Les mankishi peuvent être répartis en deux catégories : les mankishi personnels et les mankishi communautaires. Les exemplaires de cette dernière catégorie, dont relève celui de la collection Périnet, se caractérisent par leur grande taille. Ils n’étaient pas à proprement parler des statues d’ancêtres, mais servaient d’intermédiaires entre les vivants et les défunts les plus vénérables, chefs honorables et notables prestigieux2. Ils jouaient également un rôle important pour la fertilité du groupe et la réincarnation des esprits bénéfiques, la protection et la guérison, la lutte contre la sorcellerie et enfin le succès martial.
Les mankishi communautaires étaient réalisés par un sculpteur et sacralisés par un nganga lors d’un rituel bien singulier attesté en différents endroits du pays songye. Lorsque la statue était achevée elle était placée de nuit auprès d’un feu, le seul autorisé dans tout le village le temps de l’opération, afin d’inviter les esprits à s’y réchauffer et à favoriser la pratique du devin pour la consécration des bishimba et la transformation de la sculpture en nkishi. Les nganga disposant des pouvoirs nécessaires à cette activation n’était pas très nombreux car l’acquisition de cette compétence se payait au prix fort. Étroitement liés à leur nganga, certains nkishi pouvaient décliner à leur décès. Devenus inutiles, ils étaient abandonnés.
Le nkishi communautaire était conservé dans un sanctuaire auquel était attaché un gardien, le nkunja, qui pouvait être un vieil homme ou une vieille femme. Par l’intermédiaire de transe ou de messages oniriques, le nkunja recevait les messages des forces s’exprimant au travers du nkishi et les transmettait au village.
Lors des cérémonies de nouvelle lune, on sortait le grand nkishi et on pouvait le placer sur un siège de chef. On lui offrait, en guise d’offrandes pour les ancêtres, des libations d’huile de palme, du sang et de la viande de coq, afin de recharger ses forces. Lors de cette cérémonie, les possesseurs de petits mankishi personnels pouvaient les apporter afin qu’ils profitent eux-aussi de cette revitalisation.
De nombreuses sources historiques indiquent que les Songye étaient particulièrement renommés pour leur connaissance dans l’art des mankishi et que certains grands exemplaires furent utilisés par des populations étrangères hors du territoire songye.
Le somptueux nkishi de la collection Périnet relève stylistiquement de la région Songye-Kalebwe. Son visage harmonieux évoque les traits des plus beaux masques de la confrérie du bwadi-bwa-kifwebe.
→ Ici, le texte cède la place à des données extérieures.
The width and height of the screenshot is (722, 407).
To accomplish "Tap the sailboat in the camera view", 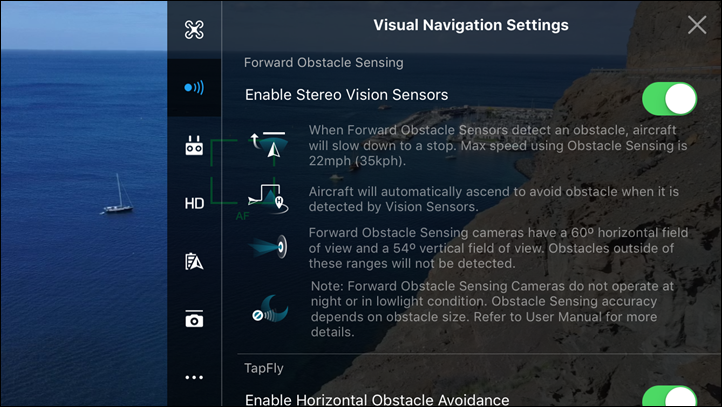I will point(117,194).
Il est vrai que dans cette région la cérémonie de ressourcement nocturne d’un grand nkishi s’accompagnait d’une sortie de ces masques, dépositaires d’une forme de magie bénéfique, le buci.
1Selon certaines hypothèses, la ou les cornes figées au sommet du crâne ou dans le ventre des nkishi ne seraient pas tant des bishimba que des bwanga indépendants dont la force s’ajouterait à celle du nkishi
2Un nkishi pouvait porter comme nom personnel celui d’un de ces importants personnages du passé
THE CHARMS OF GOOD FORTUNE
by Bernard Dulon
Among the many bwanga or fetishes once used by the nganga (clairvoyants, traditional spiritual healers) of the Songye people, there is a specific type that earned a place of choice for itself among the icons of Central African art: mankishi (singular: nkishi). They are anthropomorphic statues to which bishimba, or magically significant ingredients, were ritually attached: generally inserted into the navel or top of the head1.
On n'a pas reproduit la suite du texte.